** DOCUMENT **
L’expression «non provoquée» est devenue omniprésente dans la description de la guerre par les médias américains. Le Washington Post, le New York Times et les journaux télévisés l’ont utilisée des centaines de fois, ainsi que tous les médias de masse - et de merde - français.

Dans une tribune publiée mercredi, Thomas Friedman, transcripteur en chef des notes de renseignement de la CIA pour le Times, écrit: «Depuis le début de cette guerre, il n’y a qu’un seul endroit où l’on puisse être pour comprendre son calendrier et sa direction – et c’est dans la tête de Vladimir Poutine… Cette guerre est sortie entièrement de là».

Le mantra de la «guerre non provoquée» est devenu pour l’Ukraine ce que les «armes de destruction massive» ont été pour la guerre d’Irak, ou «Souvenez-vous du Maine» pour la guerre hispano-américaine.

L’idée qui sous-tend cette répétition sans fin est la théorie que «plus le mensonge est gros, plus il est facilement cru». Le public est censé accepter qu’il s’agit de la première guerre de l’histoire sans antécédents historiques ni motifs économiques, la première guerre entièrement basée sur la psychologie d’un seul homme.

** DONNÉES À TRAITER **
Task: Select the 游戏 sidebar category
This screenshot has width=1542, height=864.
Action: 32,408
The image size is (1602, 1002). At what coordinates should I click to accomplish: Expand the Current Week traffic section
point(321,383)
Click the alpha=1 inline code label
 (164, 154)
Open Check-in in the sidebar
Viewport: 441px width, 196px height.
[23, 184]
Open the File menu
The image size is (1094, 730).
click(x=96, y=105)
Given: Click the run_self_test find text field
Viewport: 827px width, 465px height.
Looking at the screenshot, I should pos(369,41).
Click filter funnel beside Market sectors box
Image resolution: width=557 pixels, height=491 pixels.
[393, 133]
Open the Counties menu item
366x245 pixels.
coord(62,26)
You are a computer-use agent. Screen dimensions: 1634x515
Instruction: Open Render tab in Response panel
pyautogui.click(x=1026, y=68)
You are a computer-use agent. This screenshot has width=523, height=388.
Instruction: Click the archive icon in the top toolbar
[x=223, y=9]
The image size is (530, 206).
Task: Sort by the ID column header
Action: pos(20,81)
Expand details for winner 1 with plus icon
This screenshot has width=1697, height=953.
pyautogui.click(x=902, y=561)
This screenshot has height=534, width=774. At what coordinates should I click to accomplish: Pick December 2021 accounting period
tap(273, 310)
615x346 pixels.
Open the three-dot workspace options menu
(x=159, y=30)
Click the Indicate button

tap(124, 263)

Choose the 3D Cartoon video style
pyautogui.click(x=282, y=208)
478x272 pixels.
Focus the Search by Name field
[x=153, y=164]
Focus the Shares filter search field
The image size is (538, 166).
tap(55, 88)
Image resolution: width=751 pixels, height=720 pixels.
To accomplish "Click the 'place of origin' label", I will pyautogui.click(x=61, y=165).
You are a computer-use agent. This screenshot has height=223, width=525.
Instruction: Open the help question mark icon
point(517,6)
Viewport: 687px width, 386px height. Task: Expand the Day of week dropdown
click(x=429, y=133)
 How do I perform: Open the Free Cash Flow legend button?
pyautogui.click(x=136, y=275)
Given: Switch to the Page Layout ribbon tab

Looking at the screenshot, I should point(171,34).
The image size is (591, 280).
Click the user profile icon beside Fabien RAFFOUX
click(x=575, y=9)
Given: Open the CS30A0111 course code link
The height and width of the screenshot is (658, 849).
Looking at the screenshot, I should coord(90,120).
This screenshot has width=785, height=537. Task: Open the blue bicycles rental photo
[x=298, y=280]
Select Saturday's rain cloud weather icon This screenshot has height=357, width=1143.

** EXERCICES **
- A) Reproduisez à l'identique les lignes de la liste, de celle qui contient « Given: Open the CS30A0111 course code link » jusqu'à la dernière de la liste, ces deux lignes comprises.
- B) Poursuivez le texte sur le mantra de la « guerre non provoquée » en Ukraine après sa dernière phrase.
Le texte et la liste n'ont pas la même origine.

** RÉSULTATS ATTENDUS **
- A)
Given: Open the CS30A0111 course code link
The height and width of the screenshot is (658, 849).
Looking at the screenshot, I should coord(90,120).
This screenshot has width=785, height=537. Task: Open the blue bicycles rental photo
[x=298, y=280]
Select Saturday's rain cloud weather icon This screenshot has height=357, width=1143.

- B)
Mais mardi, le Washington Post a publié une interview du secrétaire général de l'OTAN, Jens Stoltenberg, qui a déclaré que la guerre en Ukraine «n'a pas commencé en 2022. La guerre a commencé en 2014».


Stoltenberg a poursuivi: «Et depuis, l’OTAN a mis en œuvre le plus grand renforcement de notre défense collective depuis la fin de la guerre froide… Jusqu’en 2014, les alliés de l’OTAN réduisaient leurs budgets de défense. Depuis 2014, tous les alliés européens et le Canada ont considérablement augmenté leurs dépenses de défense… C’est là une énorme transformation de l’OTAN qui a commencé en 2014».

Ainsi, selon Stoltenberg, la guerre n'a pas commencé en février 2022, avec l'invasion russe de l'Ukraine, mais en 2014, huit ans plus tôt.

Cet aveu confirme deux choses que le World Socialist Web Site n’a cessé de souligner depuis le début de la guerre. Premièrement, le conflit a un arrière-plan historique. Deuxièmement, l’invasion de 2022 était une réponse désespérée aux efforts croissants de l’OTAN pour placer l’Ukraine dans son orbite.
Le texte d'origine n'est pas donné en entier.